Last week, I left off with a sprite on on hex tilemap. I didn’t feel this really entailed “The player starts in the center of hex field“. There was no actual concept of a player or any other sort of entity in the code. Well, this week I have accomplished just that and this task is done. I’ve decided on a three-part model of any given agent in the game.

  1. The entity: A collection of transient and intrinsic properties that contain the data of an agent.
  2. The controller: The brains of the agent. A player controller interprets input from the player to control his agent. A controller issues high-level orders, like move-there and shoot-that, to the agent.
  3. The actor: Takes orders from the controller and translates them to alter the data in the entity, like position, facing, animation, and whatever else it takes.

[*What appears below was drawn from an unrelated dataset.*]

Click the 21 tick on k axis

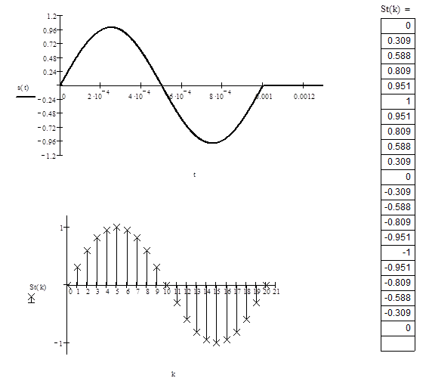coord(276,292)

This structure gives a strict rules in who owns/modifies what. The entity only contains data and no logic. The controller only reads data and issues orders (temporal data only) and contains minimal state. The actor modifies data and only contains only enough logic to carry those orders out. It does no real decision making. The arrangement is fairly object-oriented, but if I wanted to do a data-oriented design, I think this could swing it later.

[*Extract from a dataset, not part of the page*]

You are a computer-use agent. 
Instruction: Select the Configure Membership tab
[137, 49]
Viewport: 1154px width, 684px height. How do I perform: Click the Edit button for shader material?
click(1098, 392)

Next up is “The player can move to adjacent tiles“. This should be pretty simple and is rated a one-point task. Seeing I have a controller and actor for the player, it’s just a matter of getting input from the player and making and interpreting those orders. I’m also going to take a crack at “The player can see that different tiles have different aether densities“. It’s already mostly much done because I have a tilemap being displayed. This task will just be a matter of iterating through the tiles and building an array of tile info. It is also just a one-point task.

This week I did not make a lot of progress. I probably only got 3-4 hours in and most of that was spent struggling with Xcode. Somehow, the project got corrupt? My Hello World compiled and ran last week and this week I try to get a simple tile map running, and the program would never run. It would compile, but whenever it tried to send it to the iPad simulator, it would sort of hang. This is apparently a known issue in the Apple dev forums, but no solution presented worked for me. So, I updated the Cocos2D branch, installed their templates, and made a new project based on one of them. It works now.

I also made a hex tile map and I can load the game with it showing. There isn’t a concept of a “player” yet; no representation on the screen or in the code, so I can’t say the next task is complete. That’s going to be next week. I’m also going to push “The player has a homebase” back to a later sprint. It’s not an intergral part of the gameplay loop to have one, so I’ll focus on that later. That means the next task up to bat will be “The player can move to adjacent tiles“.